Kunjungan tersebut disambut antusias para siswa. Salah satunya Fahmi yang menanyakan waktu yang dibutuhkan untuk menguasai bahasa Jepang.
“Kira-kira kalau mau ke Jepang, untuk belajar bahasa, butuh waktu berapa lama, Pak?” tanyanya.
Muhaimin yang sekaligus menjadi penerjemah menjelaskan bahwa lama belajar bahasa Jepang bergantung pada kemampuan dan keseriusan masing-masing peserta. Rata-rata, peserta membutuhkan waktu sekitar enam bulan.
“Ada yang bisa diajak cepat, ada yang tidak. Rata-rata anak berproses belajar setengah tahun. Kalau anak punya motivasi yang kuat, bisa saja empat bulan,” tuturnya.

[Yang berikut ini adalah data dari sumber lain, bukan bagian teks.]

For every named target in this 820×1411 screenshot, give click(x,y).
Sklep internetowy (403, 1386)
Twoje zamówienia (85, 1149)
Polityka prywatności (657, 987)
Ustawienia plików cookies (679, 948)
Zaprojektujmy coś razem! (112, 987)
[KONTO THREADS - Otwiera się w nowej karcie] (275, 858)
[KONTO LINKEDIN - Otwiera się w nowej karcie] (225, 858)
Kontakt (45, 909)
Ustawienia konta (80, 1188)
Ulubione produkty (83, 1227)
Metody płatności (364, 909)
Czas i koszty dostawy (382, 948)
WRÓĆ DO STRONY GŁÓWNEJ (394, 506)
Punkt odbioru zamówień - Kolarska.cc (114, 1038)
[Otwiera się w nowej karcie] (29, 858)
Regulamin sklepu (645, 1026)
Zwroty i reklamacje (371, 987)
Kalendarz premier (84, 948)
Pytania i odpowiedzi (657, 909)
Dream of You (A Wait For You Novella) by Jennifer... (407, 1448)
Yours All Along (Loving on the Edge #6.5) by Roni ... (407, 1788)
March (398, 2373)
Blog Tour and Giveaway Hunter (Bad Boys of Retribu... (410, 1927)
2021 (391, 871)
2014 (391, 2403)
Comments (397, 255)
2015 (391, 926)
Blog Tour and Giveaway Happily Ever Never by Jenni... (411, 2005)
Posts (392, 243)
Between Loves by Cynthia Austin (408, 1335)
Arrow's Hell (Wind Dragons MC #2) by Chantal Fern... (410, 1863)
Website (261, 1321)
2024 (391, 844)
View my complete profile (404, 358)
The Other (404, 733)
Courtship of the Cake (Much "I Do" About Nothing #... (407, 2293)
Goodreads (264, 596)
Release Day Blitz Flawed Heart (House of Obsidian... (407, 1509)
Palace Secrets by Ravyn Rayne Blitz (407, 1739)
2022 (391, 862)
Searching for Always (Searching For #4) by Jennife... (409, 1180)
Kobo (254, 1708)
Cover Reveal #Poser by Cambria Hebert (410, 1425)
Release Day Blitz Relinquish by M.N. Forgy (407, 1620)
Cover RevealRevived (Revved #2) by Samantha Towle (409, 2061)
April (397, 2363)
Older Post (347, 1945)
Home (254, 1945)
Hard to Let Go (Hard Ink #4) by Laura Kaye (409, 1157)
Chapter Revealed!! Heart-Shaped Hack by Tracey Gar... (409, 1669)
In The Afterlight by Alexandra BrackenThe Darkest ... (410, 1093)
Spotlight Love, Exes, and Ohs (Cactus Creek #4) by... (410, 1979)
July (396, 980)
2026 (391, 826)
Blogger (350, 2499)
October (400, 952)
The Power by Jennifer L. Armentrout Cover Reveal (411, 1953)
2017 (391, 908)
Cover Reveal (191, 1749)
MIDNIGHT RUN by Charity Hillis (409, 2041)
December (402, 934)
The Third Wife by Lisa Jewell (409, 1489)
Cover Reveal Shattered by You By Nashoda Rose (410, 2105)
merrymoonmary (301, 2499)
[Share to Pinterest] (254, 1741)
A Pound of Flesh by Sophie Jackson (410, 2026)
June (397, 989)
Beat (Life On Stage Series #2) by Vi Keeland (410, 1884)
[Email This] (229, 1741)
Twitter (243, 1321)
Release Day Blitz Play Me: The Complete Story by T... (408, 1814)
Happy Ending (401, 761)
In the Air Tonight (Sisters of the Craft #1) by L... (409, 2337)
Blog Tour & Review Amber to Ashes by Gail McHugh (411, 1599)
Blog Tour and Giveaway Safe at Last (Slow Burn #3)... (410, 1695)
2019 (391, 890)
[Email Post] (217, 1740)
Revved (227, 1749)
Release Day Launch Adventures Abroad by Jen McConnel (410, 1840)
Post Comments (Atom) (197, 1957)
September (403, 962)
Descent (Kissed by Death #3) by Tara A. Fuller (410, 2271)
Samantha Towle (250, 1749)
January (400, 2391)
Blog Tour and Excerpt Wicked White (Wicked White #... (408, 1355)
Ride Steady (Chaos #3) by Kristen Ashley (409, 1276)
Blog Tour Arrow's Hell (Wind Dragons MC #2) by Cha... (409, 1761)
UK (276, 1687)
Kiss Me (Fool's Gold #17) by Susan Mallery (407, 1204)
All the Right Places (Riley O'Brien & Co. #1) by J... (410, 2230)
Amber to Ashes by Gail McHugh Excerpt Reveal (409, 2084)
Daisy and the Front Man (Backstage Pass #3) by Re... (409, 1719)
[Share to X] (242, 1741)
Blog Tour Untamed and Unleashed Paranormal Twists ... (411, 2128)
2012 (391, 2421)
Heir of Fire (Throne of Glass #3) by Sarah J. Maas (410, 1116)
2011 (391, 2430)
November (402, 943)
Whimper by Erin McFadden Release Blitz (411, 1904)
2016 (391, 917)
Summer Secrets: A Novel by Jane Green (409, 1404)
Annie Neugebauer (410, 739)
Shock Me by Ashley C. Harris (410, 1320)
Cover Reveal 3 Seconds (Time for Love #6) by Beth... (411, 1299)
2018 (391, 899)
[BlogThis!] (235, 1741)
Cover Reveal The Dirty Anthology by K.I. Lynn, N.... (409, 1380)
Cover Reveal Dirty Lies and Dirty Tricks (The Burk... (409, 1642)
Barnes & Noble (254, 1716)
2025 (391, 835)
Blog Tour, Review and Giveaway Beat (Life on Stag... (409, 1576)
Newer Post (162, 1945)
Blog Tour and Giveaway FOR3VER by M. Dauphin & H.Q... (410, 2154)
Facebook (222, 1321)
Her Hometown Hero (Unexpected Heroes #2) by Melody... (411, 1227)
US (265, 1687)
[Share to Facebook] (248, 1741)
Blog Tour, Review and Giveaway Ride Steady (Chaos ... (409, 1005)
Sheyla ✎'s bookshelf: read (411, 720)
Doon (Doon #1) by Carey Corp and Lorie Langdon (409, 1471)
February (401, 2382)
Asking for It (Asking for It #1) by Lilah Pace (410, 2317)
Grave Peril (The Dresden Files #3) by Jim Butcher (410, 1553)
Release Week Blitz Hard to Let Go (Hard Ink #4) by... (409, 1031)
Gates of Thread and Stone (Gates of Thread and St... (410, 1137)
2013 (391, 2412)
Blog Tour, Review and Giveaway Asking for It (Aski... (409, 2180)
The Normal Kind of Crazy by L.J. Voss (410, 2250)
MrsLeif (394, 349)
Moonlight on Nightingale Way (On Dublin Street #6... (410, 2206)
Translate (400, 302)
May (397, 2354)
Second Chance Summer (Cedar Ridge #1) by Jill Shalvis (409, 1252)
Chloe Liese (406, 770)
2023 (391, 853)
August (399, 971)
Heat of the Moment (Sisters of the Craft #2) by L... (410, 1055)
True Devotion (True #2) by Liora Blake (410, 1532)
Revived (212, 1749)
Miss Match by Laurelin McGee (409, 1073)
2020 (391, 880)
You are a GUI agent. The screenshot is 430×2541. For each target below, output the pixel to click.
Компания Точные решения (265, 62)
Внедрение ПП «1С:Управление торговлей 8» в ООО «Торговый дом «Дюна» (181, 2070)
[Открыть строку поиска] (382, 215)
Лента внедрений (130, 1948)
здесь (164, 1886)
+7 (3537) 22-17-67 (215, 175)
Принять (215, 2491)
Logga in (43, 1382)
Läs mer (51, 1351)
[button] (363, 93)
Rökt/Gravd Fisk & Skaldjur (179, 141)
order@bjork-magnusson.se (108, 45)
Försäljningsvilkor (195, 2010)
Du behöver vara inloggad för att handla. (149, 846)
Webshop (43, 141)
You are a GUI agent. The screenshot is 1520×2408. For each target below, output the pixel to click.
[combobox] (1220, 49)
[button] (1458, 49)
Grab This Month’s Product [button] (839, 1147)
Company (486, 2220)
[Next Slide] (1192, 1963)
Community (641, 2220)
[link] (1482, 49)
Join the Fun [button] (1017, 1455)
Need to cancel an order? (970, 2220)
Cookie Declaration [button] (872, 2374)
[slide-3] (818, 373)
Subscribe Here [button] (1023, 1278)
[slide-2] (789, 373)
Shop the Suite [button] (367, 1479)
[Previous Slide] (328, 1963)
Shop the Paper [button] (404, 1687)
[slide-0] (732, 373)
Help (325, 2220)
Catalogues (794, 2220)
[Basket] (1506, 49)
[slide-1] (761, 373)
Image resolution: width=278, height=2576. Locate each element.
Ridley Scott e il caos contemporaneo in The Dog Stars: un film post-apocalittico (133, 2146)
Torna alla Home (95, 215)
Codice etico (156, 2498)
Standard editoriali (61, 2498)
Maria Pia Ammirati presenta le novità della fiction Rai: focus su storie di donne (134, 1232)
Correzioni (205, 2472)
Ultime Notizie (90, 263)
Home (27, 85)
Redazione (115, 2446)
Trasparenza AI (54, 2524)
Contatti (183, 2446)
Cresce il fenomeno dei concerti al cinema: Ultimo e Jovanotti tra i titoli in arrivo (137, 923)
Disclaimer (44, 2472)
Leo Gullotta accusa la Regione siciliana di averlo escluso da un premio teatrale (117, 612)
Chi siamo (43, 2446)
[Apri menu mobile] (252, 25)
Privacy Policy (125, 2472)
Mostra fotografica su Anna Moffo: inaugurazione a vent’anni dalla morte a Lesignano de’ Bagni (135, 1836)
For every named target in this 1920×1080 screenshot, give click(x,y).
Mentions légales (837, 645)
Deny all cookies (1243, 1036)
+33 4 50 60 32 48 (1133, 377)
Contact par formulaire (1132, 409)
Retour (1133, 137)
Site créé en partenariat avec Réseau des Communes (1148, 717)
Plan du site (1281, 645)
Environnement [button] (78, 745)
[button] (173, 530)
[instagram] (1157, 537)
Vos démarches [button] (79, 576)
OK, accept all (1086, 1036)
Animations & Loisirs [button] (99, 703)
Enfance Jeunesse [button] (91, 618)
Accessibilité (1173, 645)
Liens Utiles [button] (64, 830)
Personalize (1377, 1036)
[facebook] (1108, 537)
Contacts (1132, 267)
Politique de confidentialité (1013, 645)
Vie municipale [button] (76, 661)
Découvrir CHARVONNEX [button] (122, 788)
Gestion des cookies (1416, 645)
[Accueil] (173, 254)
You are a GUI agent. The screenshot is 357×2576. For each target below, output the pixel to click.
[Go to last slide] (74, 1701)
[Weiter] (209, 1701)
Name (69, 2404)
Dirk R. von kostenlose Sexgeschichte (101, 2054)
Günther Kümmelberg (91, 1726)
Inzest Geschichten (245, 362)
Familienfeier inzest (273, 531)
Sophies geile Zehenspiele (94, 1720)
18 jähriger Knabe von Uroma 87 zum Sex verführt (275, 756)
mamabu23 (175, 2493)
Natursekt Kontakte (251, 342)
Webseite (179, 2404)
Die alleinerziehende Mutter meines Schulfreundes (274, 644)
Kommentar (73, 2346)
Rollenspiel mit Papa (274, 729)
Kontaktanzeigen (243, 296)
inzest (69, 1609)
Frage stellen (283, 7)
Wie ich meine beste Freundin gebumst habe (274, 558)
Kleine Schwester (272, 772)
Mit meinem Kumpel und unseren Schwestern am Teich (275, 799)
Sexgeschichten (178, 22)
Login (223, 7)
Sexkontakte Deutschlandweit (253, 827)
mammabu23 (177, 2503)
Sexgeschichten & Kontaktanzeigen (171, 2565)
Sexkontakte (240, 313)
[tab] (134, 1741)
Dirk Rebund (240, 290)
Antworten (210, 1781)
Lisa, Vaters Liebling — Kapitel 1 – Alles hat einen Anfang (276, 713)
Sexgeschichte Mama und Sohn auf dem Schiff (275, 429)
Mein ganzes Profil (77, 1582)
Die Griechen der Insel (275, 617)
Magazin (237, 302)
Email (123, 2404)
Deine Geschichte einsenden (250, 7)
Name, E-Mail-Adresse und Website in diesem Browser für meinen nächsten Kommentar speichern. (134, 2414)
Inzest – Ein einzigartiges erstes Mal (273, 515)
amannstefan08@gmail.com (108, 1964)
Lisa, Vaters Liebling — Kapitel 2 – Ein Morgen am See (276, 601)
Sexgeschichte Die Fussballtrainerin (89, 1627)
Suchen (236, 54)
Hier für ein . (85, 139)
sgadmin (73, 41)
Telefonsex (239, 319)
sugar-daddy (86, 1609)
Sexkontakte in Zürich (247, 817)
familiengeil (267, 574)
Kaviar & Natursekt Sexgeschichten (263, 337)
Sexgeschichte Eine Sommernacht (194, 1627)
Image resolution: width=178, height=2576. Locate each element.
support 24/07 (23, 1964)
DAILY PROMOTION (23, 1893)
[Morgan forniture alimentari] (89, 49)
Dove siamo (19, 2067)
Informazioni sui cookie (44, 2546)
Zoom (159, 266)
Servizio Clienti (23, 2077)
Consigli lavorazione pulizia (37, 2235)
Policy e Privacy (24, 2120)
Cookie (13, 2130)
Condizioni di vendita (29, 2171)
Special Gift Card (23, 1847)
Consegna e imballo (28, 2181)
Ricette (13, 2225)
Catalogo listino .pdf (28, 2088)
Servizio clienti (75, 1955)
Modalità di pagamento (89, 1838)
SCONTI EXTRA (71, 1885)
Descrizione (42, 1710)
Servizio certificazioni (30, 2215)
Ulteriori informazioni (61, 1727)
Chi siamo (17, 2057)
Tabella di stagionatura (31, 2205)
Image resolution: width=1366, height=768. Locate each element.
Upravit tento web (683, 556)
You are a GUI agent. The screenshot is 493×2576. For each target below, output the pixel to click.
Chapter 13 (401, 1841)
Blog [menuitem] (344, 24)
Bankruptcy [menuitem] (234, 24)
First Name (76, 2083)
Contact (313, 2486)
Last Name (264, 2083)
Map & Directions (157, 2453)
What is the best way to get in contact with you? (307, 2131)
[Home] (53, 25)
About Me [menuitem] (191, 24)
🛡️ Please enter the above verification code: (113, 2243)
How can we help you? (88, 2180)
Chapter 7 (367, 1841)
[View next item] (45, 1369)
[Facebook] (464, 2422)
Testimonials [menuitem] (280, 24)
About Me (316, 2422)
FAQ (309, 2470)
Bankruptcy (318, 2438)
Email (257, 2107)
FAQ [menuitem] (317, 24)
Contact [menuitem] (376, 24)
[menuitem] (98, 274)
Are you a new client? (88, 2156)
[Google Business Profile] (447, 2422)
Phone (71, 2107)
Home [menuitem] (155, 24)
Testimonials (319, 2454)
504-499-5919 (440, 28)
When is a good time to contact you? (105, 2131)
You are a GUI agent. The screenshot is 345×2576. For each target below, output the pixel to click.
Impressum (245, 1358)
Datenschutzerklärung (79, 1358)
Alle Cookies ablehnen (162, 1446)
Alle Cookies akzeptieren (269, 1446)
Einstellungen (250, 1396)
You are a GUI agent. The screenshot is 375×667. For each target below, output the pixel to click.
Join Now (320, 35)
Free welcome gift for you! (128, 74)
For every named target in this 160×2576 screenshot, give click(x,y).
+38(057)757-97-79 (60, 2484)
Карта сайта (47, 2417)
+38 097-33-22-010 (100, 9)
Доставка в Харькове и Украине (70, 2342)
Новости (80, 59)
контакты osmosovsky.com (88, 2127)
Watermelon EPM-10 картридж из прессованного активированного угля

Pertanyaan lain disampaikan Ali Isnan mengenai biaya yang harus dipersiapkan untuk bekerja di Jepang.
“Berapa biaya yang diperlukan kalau mau kerja ke Jepang?” tanyanya.
Muhaimin menjelaskan, LPK Hikari Putra Mandiri memiliki tiga program pelatihan bahasa dan pemberangkatan tenaga kerja ke Jepang.
Bagi peserta yang memiliki keinginan kuat tetapi terkendala biaya, LPK juga menyediakan skema dana talangan. Peserta tetap harus mengikuti berbagai tahapan seleksi, mulai dari tes kesehatan, matematika, fisik, psikotes hingga wawancara.
“Ada rentang A, B dan C. Pertama, khusus anak yang tidak punya biaya, bisa kita talangi. Modalnya hanya tes kesehatan (medical). Tentu tetap melewati seleksi tes Matematika, fisik, psikotes dan tes wawancara,” terangnya.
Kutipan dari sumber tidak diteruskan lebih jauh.